▶ _INSTRUCTIONS TO FOLLOW_
Put the rows below into a JSON list of strings, one string per line, and leave out any blank lines.

______

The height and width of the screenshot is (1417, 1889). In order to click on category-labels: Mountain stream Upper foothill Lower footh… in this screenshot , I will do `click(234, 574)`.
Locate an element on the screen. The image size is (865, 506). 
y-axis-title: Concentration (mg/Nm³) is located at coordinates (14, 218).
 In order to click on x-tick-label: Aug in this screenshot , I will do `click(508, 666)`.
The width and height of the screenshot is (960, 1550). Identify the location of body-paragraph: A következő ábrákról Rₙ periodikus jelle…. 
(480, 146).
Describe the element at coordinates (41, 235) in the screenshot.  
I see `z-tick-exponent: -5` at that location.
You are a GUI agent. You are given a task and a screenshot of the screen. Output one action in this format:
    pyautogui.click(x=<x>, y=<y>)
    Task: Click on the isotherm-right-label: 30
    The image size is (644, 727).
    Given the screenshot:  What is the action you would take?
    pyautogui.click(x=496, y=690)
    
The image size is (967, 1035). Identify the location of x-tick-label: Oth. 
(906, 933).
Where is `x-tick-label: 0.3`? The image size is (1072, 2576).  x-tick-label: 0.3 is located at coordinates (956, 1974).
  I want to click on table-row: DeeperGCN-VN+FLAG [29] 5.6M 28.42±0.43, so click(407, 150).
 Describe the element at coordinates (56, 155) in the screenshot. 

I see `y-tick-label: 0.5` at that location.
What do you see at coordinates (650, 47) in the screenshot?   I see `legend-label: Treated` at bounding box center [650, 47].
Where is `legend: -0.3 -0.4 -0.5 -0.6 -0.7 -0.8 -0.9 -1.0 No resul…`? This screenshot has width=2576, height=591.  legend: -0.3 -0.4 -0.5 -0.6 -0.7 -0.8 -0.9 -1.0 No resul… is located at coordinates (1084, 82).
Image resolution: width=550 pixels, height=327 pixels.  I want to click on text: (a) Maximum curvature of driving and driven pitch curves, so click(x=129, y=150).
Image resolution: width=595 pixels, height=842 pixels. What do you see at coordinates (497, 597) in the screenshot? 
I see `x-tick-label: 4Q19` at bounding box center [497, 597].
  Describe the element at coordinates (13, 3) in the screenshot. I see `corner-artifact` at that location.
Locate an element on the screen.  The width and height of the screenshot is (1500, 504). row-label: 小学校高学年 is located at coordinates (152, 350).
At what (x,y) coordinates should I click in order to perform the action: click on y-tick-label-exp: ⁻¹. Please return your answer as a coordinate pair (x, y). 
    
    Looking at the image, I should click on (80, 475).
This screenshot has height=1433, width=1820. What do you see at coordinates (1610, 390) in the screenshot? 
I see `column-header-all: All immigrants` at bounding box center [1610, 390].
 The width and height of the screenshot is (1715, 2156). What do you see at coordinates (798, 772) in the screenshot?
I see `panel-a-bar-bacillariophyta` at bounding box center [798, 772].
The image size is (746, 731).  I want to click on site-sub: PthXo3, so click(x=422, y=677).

______

▶ _ANSWER FOR THIS EXERCISE_
[
  "The height and width of the screenshot is (1417, 1889). In order to click on category-labels: Mountain stream Upper foothill Lower footh… in this screenshot , I will do `click(234, 574)`.",
  "Locate an element on the screen. The image size is (865, 506). ",
  "y-axis-title: Concentration (mg/Nm³) is located at coordinates (14, 218).",
  " In order to click on x-tick-label: Aug in this screenshot , I will do `click(508, 666)`.",
  "The width and height of the screenshot is (960, 1550). Identify the location of body-paragraph: A következő ábrákról Rₙ periodikus jelle…. ",
  "(480, 146).",
  "Describe the element at coordinates (41, 235) in the screenshot.  ",
  "I see `z-tick-exponent: -5` at that location.",
  "You are a GUI agent. You are given a task and a screenshot of the screen. Output one action in this format:",
  "    pyautogui.click(x=<x>, y=<y>)",
  "    Task: Click on the isotherm-right-label: 30",
  "    The image size is (644, 727).",
  "    Given the screenshot:  What is the action you would take?",
  "    pyautogui.click(x=496, y=690)",
  "The image size is (967, 1035). Identify the location of x-tick-label: Oth. ",
  "(906, 933).",
  "Where is `x-tick-label: 0.3`? The image size is (1072, 2576).  x-tick-label: 0.3 is located at coordinates (956, 1974).",
  "  I want to click on table-row: DeeperGCN-VN+FLAG [29] 5.6M 28.42±0.43, so click(407, 150).",
  " Describe the element at coordinates (56, 155) in the screenshot. ",
  "I see `y-tick-label: 0.5` at that location.",
  "What do you see at coordinates (650, 47) in the screenshot?   I see `legend-label: Treated` at bounding box center [650, 47].",
  "Where is `legend: -0.3 -0.4 -0.5 -0.6 -0.7 -0.8 -0.9 -1.0 No resul…`? This screenshot has width=2576, height=591.  legend: -0.3 -0.4 -0.5 -0.6 -0.7 -0.8 -0.9 -1.0 No resul… is located at coordinates (1084, 82).",
  "Image resolution: width=550 pixels, height=327 pixels.  I want to click on text: (a) Maximum curvature of driving and driven pitch curves, so click(x=129, y=150).",
  "Image resolution: width=595 pixels, height=842 pixels. What do you see at coordinates (497, 597) in the screenshot? ",
  "I see `x-tick-label: 4Q19` at bounding box center [497, 597].",
  "  Describe the element at coordinates (13, 3) in the screenshot. I see `corner-artifact` at that location.",
  "Locate an element on the screen.  The width and height of the screenshot is (1500, 504). row-label: 小学校高学年 is located at coordinates (152, 350).",
  "At what (x,y) coordinates should I click in order to perform the action: click on y-tick-label-exp: ⁻¹. Please return your answer as a coordinate pair (x, y). ",
  "    Looking at the image, I should click on (80, 475).",
  "This screenshot has height=1433, width=1820. What do you see at coordinates (1610, 390) in the screenshot? ",
  "I see `column-header-all: All immigrants` at bounding box center [1610, 390].",
  " The width and height of the screenshot is (1715, 2156). What do you see at coordinates (798, 772) in the screenshot?",
  "I see `panel-a-bar-bacillariophyta` at bounding box center [798, 772].",
  "The image size is (746, 731).  I want to click on site-sub: PthXo3, so click(x=422, y=677)."
]